Agent's reported attributes: {'Gender': Attribute(name=Gender, value=Female, preference=CategoricalPreference(
	preferred_values=['Male'], 
	preferred_score=1, 
	nonpreferred_score=-inf
)), 'Age': Attribute(name=Age, value=5, preference=NumericalPreference(
	preferred_range=[4, 6], 
	preferred_score=1.25, 
	nonpreferred_score=0.25, 
	distance_sensitive=True, 
	compatibility_weight=1, 
	compatibility_fn=<function Preference.__init__.<locals>.<lambda> at 0x000001E0B5677BE0>
)), 'Height': Attribute(name=Height, value=167, preference=NumericalPreference(
	preferred_range=[172, 217], 
	preferred_score=1.25, 
	nonpreferred_score=0.25, 
	distance_sensitive=True, 
	compatibility_weight=1.5, 
	compatibility_fn=<function Preference.__init__.<locals>.<lambda> at 0x000001E0B5677910>
)), 'BMI': Attribute(name=BMI, value=3, preference=NumericalPreference(
	preferred_range=[2, 4], 
	preferred_score=1.25, 
	nonpreferred_score=0.25, 
	distance_sensitive=True, 
	compatibility_weight=1, 
	compatibility_f

You can put all agents' attributes and results into a pandas DataFrame for analysis.
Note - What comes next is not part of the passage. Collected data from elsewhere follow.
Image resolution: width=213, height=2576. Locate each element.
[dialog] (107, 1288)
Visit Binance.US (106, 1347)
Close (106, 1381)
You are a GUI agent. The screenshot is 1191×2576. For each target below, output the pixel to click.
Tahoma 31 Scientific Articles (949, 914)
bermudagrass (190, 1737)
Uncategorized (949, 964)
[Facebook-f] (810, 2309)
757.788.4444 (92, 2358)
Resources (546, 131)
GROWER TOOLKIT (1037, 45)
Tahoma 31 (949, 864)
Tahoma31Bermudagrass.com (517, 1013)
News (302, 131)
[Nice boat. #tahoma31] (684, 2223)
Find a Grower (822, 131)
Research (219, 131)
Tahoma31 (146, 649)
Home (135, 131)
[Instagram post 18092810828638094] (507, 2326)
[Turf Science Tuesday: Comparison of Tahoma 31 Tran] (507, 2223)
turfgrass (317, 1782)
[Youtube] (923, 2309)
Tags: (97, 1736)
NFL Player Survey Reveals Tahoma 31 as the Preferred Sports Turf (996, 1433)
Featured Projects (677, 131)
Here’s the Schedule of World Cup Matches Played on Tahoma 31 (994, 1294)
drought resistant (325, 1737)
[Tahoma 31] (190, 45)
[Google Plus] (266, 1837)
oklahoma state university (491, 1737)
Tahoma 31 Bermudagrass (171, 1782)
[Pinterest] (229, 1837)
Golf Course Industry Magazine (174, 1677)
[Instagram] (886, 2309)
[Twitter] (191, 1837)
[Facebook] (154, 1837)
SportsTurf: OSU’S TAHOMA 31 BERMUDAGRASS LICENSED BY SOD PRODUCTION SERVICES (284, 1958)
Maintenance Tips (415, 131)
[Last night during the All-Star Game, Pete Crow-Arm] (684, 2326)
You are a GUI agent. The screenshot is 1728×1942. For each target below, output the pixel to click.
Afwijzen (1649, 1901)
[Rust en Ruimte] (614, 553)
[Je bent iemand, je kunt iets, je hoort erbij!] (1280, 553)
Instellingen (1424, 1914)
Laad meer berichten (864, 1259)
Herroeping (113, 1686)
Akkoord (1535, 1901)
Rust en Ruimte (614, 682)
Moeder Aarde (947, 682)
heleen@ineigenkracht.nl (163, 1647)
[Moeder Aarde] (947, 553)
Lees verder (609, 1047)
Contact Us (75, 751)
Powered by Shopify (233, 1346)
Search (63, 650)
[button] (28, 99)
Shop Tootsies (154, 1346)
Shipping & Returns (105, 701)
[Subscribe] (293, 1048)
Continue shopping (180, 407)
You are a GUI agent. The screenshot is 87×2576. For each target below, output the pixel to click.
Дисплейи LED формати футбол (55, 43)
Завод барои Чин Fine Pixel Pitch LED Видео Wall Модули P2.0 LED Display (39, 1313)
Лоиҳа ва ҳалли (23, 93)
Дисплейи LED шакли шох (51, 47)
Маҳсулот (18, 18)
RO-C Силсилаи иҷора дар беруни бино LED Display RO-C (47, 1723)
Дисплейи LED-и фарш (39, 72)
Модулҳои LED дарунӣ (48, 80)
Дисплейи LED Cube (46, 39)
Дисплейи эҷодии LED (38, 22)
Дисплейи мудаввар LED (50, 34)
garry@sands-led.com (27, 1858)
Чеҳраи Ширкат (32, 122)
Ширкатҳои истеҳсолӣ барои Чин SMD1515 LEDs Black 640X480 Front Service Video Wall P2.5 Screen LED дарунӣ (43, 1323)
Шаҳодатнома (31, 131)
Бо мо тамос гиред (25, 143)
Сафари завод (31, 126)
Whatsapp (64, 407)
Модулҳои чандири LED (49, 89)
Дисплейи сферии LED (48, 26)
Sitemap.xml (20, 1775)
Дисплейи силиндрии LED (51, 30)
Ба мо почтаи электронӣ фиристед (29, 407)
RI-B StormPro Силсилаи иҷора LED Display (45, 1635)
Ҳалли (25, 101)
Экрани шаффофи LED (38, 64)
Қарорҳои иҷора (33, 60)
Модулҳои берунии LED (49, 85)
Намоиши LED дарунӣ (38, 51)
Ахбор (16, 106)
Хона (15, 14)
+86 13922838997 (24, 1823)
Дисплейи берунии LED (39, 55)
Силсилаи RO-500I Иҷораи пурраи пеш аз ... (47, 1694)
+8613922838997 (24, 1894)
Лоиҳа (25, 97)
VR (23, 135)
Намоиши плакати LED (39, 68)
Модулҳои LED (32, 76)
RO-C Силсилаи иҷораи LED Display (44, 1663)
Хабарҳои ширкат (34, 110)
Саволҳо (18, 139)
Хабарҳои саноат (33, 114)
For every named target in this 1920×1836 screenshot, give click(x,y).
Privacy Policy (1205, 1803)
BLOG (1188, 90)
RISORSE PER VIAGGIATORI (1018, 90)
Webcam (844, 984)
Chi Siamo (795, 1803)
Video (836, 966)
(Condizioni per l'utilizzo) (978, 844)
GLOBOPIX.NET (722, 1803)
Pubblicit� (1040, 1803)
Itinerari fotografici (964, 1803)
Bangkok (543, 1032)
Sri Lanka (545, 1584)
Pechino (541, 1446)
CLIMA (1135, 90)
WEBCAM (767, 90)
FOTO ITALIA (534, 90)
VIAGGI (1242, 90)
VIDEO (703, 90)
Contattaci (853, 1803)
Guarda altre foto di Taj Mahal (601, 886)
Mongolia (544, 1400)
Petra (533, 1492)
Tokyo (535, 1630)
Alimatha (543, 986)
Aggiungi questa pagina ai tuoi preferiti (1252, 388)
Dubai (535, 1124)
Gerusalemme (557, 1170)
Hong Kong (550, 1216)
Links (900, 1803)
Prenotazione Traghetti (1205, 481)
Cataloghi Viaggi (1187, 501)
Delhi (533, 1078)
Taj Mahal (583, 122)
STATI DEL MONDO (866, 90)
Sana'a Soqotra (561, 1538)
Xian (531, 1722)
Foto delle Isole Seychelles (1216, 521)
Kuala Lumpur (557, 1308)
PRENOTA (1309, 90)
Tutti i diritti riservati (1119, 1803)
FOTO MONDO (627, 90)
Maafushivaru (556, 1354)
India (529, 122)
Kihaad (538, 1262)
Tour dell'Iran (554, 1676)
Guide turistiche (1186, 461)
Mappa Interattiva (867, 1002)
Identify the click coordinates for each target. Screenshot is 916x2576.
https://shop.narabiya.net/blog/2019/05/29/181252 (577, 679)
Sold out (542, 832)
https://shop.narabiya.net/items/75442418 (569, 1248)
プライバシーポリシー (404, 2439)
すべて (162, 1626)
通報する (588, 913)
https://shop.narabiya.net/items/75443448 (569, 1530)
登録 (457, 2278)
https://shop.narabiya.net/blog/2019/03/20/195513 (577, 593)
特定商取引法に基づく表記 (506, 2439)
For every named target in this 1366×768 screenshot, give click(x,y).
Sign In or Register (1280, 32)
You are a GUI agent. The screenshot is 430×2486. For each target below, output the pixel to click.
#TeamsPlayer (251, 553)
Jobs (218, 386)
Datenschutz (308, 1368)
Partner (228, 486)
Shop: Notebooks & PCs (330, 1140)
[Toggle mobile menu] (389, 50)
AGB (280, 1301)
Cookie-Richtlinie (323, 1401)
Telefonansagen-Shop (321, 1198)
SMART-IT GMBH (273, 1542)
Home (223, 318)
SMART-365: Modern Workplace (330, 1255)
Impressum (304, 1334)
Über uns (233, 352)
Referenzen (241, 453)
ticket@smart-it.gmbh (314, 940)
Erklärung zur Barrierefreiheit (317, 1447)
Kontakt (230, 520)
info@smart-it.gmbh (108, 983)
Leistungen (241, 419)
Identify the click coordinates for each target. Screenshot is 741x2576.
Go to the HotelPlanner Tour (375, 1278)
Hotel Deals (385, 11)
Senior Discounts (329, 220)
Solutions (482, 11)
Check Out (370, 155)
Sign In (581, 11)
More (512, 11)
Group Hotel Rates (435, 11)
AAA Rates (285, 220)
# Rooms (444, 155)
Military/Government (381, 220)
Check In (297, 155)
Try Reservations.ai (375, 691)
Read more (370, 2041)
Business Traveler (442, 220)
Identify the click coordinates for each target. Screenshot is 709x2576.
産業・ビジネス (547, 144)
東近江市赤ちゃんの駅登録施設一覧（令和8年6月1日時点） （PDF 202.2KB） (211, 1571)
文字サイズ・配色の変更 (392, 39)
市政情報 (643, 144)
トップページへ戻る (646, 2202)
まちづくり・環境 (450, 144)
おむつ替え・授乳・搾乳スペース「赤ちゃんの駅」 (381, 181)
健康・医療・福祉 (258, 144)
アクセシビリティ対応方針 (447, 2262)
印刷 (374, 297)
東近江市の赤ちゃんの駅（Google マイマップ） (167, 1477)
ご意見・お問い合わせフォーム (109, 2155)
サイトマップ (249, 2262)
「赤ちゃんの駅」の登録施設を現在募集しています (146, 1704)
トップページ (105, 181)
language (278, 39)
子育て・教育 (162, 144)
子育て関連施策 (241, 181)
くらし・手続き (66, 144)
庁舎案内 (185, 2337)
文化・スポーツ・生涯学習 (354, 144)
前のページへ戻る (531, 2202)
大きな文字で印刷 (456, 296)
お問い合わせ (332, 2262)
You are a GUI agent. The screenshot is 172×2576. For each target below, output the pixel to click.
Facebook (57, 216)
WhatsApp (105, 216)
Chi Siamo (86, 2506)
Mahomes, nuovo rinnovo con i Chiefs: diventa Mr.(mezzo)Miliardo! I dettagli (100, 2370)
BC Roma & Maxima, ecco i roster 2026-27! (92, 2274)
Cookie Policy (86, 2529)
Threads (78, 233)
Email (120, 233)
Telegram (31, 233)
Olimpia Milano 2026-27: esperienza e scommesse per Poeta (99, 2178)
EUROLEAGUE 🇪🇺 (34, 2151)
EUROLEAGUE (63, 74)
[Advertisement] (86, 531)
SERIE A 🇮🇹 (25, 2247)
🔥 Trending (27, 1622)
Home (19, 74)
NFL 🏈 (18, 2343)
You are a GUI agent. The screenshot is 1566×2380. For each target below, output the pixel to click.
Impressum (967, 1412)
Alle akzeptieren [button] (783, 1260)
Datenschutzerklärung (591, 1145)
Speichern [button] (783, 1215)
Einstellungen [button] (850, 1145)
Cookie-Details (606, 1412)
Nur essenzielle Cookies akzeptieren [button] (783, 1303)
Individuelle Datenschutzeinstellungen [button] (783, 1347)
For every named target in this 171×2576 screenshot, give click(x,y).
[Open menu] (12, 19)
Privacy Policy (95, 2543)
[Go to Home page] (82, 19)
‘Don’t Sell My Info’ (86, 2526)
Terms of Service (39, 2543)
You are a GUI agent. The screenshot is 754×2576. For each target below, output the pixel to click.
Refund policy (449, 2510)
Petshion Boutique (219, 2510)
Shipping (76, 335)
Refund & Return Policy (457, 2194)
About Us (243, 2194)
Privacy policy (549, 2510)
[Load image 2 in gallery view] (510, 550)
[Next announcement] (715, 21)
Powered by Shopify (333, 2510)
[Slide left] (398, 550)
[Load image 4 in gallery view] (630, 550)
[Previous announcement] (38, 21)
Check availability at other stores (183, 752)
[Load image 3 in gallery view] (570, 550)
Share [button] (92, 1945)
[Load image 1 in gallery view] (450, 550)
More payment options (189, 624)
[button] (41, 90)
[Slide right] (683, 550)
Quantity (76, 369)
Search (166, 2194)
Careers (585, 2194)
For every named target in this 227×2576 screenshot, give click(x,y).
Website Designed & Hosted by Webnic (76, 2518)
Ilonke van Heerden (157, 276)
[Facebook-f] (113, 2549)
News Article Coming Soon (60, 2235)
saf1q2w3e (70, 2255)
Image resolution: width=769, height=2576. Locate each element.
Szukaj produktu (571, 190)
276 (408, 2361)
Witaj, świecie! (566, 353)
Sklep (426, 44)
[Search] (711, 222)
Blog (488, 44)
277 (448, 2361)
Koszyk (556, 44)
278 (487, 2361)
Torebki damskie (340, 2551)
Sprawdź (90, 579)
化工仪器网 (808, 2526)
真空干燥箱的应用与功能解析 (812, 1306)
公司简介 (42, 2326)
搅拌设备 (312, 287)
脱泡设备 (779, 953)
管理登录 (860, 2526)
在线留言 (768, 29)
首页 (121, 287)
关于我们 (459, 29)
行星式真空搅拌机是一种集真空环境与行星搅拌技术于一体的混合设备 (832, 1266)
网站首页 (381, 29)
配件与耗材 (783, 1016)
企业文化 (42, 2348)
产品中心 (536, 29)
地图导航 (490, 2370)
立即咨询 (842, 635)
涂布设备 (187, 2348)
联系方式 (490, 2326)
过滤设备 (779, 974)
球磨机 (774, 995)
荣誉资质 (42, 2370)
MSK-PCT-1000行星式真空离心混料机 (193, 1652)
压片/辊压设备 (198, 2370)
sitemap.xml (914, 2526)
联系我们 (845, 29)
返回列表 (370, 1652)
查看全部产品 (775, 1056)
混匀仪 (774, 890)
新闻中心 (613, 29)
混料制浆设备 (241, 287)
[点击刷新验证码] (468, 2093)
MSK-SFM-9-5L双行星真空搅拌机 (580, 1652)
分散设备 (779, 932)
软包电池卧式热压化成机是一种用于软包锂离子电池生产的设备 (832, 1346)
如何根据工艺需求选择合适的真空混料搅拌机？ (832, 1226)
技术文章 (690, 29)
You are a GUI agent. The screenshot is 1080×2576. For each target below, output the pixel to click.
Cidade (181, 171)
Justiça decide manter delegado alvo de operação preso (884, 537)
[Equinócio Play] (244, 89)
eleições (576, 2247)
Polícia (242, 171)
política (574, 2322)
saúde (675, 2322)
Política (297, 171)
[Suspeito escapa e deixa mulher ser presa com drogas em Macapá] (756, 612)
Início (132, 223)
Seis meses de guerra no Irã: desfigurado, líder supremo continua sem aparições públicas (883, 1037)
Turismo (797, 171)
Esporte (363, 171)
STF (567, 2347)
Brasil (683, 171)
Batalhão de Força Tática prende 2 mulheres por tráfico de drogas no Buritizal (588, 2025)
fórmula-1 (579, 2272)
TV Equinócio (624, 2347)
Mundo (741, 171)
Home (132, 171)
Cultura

Also, if logging was enabled before the simulation, it is possible to retrieve the past states of an agent as follows:

In [15]:
# Retrieves all rounds and variables (match_count and happiness):
print(reported_agent.get_logs())

# This retrieves the happiness value for the third round's ending. Log ID is 1-based and
# indicates the round number.
print(reported_agent.get_logs(log_id=3, variables=["happiness"]))

{'match_count': {1: 13, 2: 15, 3: 17, 4: 18, 5: 18, 6: 18, 7: 18, 8: 18, 9: 18, 10: 18}, 'happiness': {1: 47.582190551992035, 2: 54.635216687050644, 3: 61.53679236021338, 4: 64.89399280009835, 5: 64.89399280009835, 6: 64.89399280009835, 7: 64.89399280009835, 8: 64.89399280009835, 9: 64.89399280009835, 10: 64.89399280009835}}
{'happiness': 61.53679236021338}


### Behind the curtain

When you run a simulation round as shown above using `PreferentialAgentMatcher.run_new_round()`, the most important operations that take place in the background are as follows:

*   `PreferentialAgentMatcher` increments its round counter and prepares itself for a new round.
*   If recalculation is enabled, `PreferentialAgentMatcher` recalculates the compatibilities and therefore recommendation priorities for agents.
*   For each `Agent` object in the matcher:
    *   `Agent` is informed about the new round.
    *   Fresh candidates that were not previously evaluated by the agent are identified.
    *   These new candidates' public details (ID, attractiveness, reported attributes) are provided to the agent.
    *   Agent uses their strategy object to like or pass each candidate in the order they were provided. These likes and passes are recorded.
* Round likes and passes are processed. New reciprocal likes are detected (it is possible for an agent to like another agent and get liked many rounds later) and the agents are informed.
*   If logging is enabled, all agents' states are logged.